*** Opening of RECORDS FOR THE TASK ***

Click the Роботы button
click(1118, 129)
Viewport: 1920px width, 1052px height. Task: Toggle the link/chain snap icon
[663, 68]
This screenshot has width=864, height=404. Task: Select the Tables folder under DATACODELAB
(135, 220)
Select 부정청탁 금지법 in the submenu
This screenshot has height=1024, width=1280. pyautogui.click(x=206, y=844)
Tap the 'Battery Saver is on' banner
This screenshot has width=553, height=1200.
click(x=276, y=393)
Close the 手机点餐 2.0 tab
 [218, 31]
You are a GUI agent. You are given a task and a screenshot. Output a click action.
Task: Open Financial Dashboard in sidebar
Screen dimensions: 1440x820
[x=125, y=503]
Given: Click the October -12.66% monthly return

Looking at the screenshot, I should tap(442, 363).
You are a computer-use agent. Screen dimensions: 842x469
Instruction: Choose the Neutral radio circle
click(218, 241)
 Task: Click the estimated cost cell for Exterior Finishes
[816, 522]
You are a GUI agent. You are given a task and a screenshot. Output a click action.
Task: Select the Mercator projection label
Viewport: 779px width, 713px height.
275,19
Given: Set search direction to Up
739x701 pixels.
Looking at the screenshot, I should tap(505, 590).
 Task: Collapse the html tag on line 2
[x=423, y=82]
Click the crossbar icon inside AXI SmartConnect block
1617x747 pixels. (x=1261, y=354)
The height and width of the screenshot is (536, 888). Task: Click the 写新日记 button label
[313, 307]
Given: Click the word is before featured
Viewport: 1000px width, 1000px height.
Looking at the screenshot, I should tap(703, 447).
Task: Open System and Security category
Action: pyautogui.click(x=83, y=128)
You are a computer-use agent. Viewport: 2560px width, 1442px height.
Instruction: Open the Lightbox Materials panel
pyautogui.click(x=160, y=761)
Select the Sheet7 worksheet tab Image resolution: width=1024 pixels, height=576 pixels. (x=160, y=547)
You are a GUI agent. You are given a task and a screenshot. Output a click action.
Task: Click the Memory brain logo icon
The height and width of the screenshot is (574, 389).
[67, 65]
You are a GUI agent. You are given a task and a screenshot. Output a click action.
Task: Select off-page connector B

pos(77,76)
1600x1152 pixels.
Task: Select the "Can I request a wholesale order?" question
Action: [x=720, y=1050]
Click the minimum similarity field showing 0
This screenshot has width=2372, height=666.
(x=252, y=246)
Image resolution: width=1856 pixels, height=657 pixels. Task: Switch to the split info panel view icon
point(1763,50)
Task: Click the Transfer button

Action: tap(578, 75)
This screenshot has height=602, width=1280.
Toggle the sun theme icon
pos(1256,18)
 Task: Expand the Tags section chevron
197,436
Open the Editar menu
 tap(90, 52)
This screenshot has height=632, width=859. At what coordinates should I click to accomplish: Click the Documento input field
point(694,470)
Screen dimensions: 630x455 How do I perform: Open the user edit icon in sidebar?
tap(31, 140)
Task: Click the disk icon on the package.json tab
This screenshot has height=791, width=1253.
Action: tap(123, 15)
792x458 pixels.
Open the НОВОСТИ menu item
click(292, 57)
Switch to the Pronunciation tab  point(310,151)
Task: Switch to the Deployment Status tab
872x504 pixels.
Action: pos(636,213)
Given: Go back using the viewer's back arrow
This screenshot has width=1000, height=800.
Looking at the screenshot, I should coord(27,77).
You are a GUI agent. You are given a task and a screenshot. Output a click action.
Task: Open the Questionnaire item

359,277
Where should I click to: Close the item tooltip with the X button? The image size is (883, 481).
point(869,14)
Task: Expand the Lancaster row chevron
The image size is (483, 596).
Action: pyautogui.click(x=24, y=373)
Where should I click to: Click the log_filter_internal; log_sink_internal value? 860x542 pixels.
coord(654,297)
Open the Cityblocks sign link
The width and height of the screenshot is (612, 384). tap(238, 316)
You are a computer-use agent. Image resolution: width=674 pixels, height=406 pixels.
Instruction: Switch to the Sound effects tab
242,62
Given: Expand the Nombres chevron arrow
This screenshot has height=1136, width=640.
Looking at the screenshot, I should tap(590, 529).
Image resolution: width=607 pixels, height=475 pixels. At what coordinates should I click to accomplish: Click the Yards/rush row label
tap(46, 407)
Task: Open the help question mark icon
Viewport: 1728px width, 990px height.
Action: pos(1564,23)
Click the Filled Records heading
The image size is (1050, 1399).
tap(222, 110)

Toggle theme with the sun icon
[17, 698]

*** Close of RECORDS FOR THE TASK ***

Having read the material, transcribe all of it exactly.

▶ EXERCISE ANSWER:
Click the Роботы button
click(1118, 129)
Viewport: 1920px width, 1052px height. Task: Toggle the link/chain snap icon
[663, 68]
This screenshot has width=864, height=404. Task: Select the Tables folder under DATACODELAB
(135, 220)
Select 부정청탁 금지법 in the submenu
This screenshot has height=1024, width=1280. pyautogui.click(x=206, y=844)
Tap the 'Battery Saver is on' banner
This screenshot has width=553, height=1200.
click(x=276, y=393)
Close the 手机点餐 2.0 tab
 [218, 31]
You are a GUI agent. You are given a task and a screenshot. Output a click action.
Task: Open Financial Dashboard in sidebar
Screen dimensions: 1440x820
[x=125, y=503]
Given: Click the October -12.66% monthly return

Looking at the screenshot, I should tap(442, 363).
You are a computer-use agent. Screen dimensions: 842x469
Instruction: Choose the Neutral radio circle
click(218, 241)
 Task: Click the estimated cost cell for Exterior Finishes
[816, 522]
You are a GUI agent. You are given a task and a screenshot. Output a click action.
Task: Select the Mercator projection label
Viewport: 779px width, 713px height.
275,19
Given: Set search direction to Up
739x701 pixels.
Looking at the screenshot, I should tap(505, 590).
 Task: Collapse the html tag on line 2
[x=423, y=82]
Click the crossbar icon inside AXI SmartConnect block
1617x747 pixels. (x=1261, y=354)
The height and width of the screenshot is (536, 888). Task: Click the 写新日记 button label
[313, 307]
Given: Click the word is before featured
Viewport: 1000px width, 1000px height.
Looking at the screenshot, I should tap(703, 447).
Task: Open System and Security category
Action: pyautogui.click(x=83, y=128)
You are a computer-use agent. Viewport: 2560px width, 1442px height.
Instruction: Open the Lightbox Materials panel
pyautogui.click(x=160, y=761)
Select the Sheet7 worksheet tab Image resolution: width=1024 pixels, height=576 pixels. (x=160, y=547)
You are a GUI agent. You are given a task and a screenshot. Output a click action.
Task: Click the Memory brain logo icon
The height and width of the screenshot is (574, 389).
[67, 65]
You are a GUI agent. You are given a task and a screenshot. Output a click action.
Task: Select off-page connector B

pos(77,76)
1600x1152 pixels.
Task: Select the "Can I request a wholesale order?" question
Action: [x=720, y=1050]
Click the minimum similarity field showing 0
This screenshot has width=2372, height=666.
(x=252, y=246)
Image resolution: width=1856 pixels, height=657 pixels. Task: Switch to the split info panel view icon
point(1763,50)
Task: Click the Transfer button

Action: tap(578, 75)
This screenshot has height=602, width=1280.
Toggle the sun theme icon
pos(1256,18)
 Task: Expand the Tags section chevron
197,436
Open the Editar menu
 tap(90, 52)
This screenshot has height=632, width=859. At what coordinates should I click to accomplish: Click the Documento input field
point(694,470)
Screen dimensions: 630x455 How do I perform: Open the user edit icon in sidebar?
tap(31, 140)
Task: Click the disk icon on the package.json tab
This screenshot has height=791, width=1253.
Action: tap(123, 15)
792x458 pixels.
Open the НОВОСТИ menu item
click(292, 57)
Switch to the Pronunciation tab  point(310,151)
Task: Switch to the Deployment Status tab
872x504 pixels.
Action: pos(636,213)
Given: Go back using the viewer's back arrow
This screenshot has width=1000, height=800.
Looking at the screenshot, I should coord(27,77).
You are a GUI agent. You are given a task and a screenshot. Output a click action.
Task: Open the Questionnaire item

359,277
Where should I click to: Close the item tooltip with the X button? The image size is (883, 481).
point(869,14)
Task: Expand the Lancaster row chevron
The image size is (483, 596).
Action: pyautogui.click(x=24, y=373)
Where should I click to: Click the log_filter_internal; log_sink_internal value? 860x542 pixels.
coord(654,297)
Open the Cityblocks sign link
The width and height of the screenshot is (612, 384). tap(238, 316)
You are a computer-use agent. Image resolution: width=674 pixels, height=406 pixels.
Instruction: Switch to the Sound effects tab
242,62
Given: Expand the Nombres chevron arrow
This screenshot has height=1136, width=640.
Looking at the screenshot, I should tap(590, 529).
Image resolution: width=607 pixels, height=475 pixels. At what coordinates should I click to accomplish: Click the Yards/rush row label
tap(46, 407)
Task: Open the help question mark icon
Viewport: 1728px width, 990px height.
Action: pos(1564,23)
Click the Filled Records heading
The image size is (1050, 1399).
tap(222, 110)

Toggle theme with the sun icon
[17, 698]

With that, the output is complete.